Create and Stick to a Routine

Generalized anxiety disorder is one of the most common mental illnesses in the U.S., affecting more than 6.8 million adults. If you’re one of them, you already know that even mild anxiety can make it difficult to do everyday chores, such as cooking, cleaning, and working, and enjoy quality family time.

One thing that can help is to create a routine and stick to it. Feed, bathe, do homework, and play with your children at the same time every day. Cook and eat dinner with your family at the same time every night. Create a schedule for exercising, shopping, cleaning, and running errands.

A schedule can make it easier to stay on track and not get derailed from your daily responsibilities.

Maintain Communication with Your Loved Ones

Suffering with mental illness can make it difficult to connect with others emotionally. Carve out time in your schedule to talk with your loved ones, let them know how much you care about them, and create an open dialogue where you can talk freely about your needs and theirs.

Let Your Loved Ones Know That You’re Struggling

While young children don’t need to know the details of your mental illness, the adults in your life should. Rather than trying to conceal or minimize it, let your loved ones know what you’re feeling and how it affects you. Be open and forthcoming, even if it may be hard to do.

Ask for Help and Accept Help When It’s Offered

Mental illnesses can make it difficult to create a balance between work, family, and personal time. So when someone offers help, take it.

Allow older children to pitch in and help with household chores. Let your partner shoulder some of the responsibilities of cooking and cleaning. If your neighbor offers to mow your lawn or shovel snow from your sidewalk, let them.

Your partner, parents, adult children, relatives, and friends may not offer to help because they might not realize how much you’re struggling. When you need help, don’t be afraid to ask for it.

Prepare for Your Family’s Future

If your income helps to support and sustain your family, now is the time to put a financial plan in place for your future, just in case your mental illness progresses.

One way to do so is with a robust healthcare insurance policy to help you pay for treatments and therapies. Another way is to protect yourself with disability insurance, which allows you to continue to collect a portion of your paycheck, even if you’re too ill or too injured to work.

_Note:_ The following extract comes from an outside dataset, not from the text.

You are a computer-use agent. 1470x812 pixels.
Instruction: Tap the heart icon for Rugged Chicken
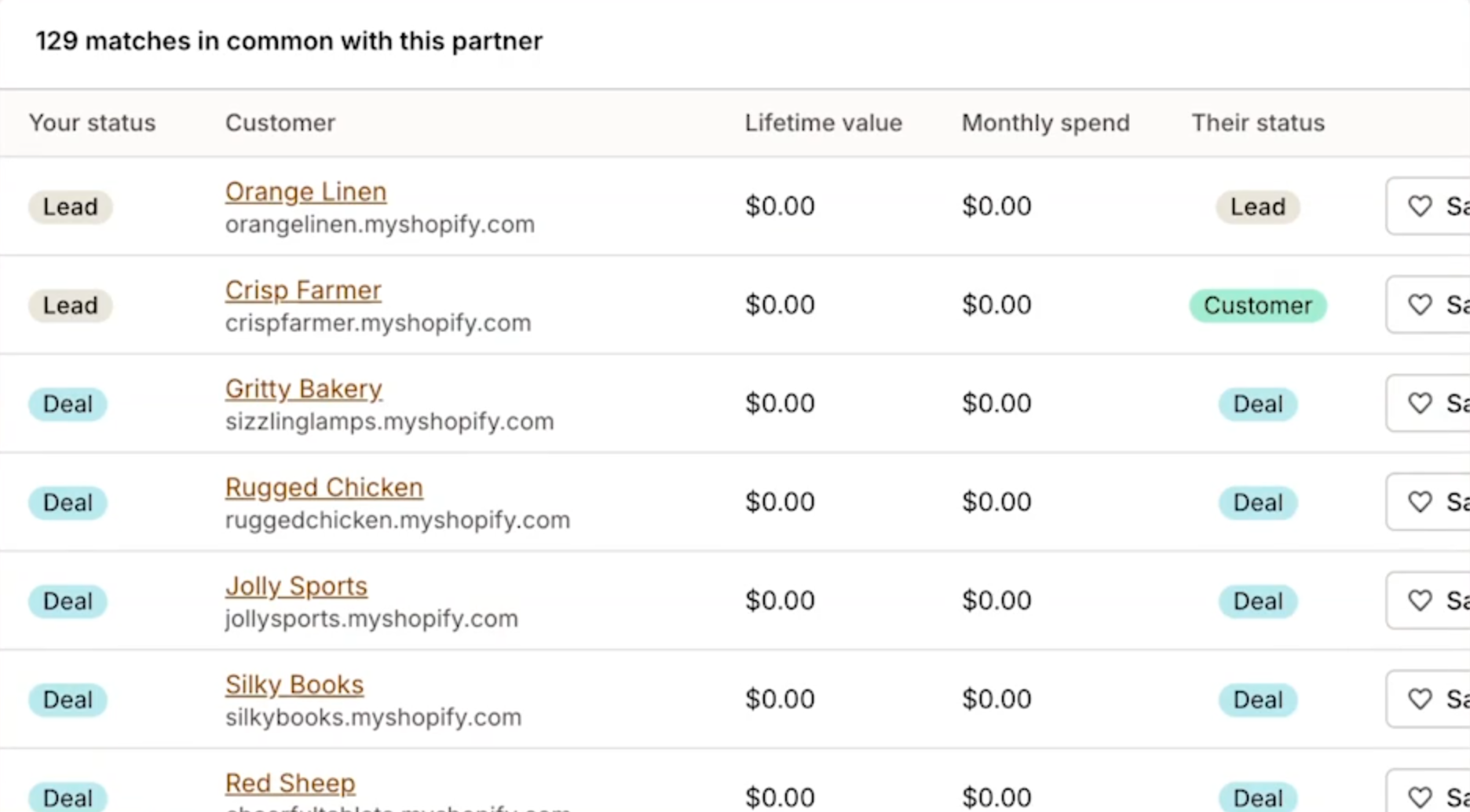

Read this article from Physicians Thrive to learn the ins and outs of what disability insurance is all about. 

Seek Professional Help

Mental illness is nothing to be ashamed of, and it’s no different than having a physical illness.

Would you go to a dentist if you had a toothache?

Would you see your family physician if you had the flu?

Would you visit an orthopedic doctor if you had a broken leg?

If you’re struggling with mental illness, seek the help of a mental health professional now. From learning coping mechanisms to providing different types of therapies to prescribing medication, a visit to a mental health professional is in order, even if you think your symptoms are mild.


In Conclusion 

You can cope with mental illness and care for your family at the same time if you face it head on. Mental illness comes in many forms, so the earlier you start battling it, the better off you and your family will be.